(Stored data)
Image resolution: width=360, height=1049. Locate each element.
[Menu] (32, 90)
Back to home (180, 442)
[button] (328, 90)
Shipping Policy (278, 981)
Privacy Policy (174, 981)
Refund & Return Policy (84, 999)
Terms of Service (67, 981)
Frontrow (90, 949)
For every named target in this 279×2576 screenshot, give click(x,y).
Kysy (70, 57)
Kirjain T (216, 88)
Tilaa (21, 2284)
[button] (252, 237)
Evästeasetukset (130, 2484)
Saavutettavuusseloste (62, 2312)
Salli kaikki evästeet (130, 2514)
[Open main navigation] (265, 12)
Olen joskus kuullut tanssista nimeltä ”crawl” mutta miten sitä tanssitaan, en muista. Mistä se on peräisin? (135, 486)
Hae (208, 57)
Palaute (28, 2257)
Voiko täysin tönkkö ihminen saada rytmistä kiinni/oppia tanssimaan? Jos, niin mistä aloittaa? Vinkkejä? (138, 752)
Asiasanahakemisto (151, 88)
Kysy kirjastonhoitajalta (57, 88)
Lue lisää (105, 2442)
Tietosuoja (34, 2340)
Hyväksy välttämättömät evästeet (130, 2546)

» Directions: In the records above, find each line with the word "Policy" and copy it.

» Response:
Shipping Policy (278, 981)
Privacy Policy (174, 981)
Refund & Return Policy (84, 999)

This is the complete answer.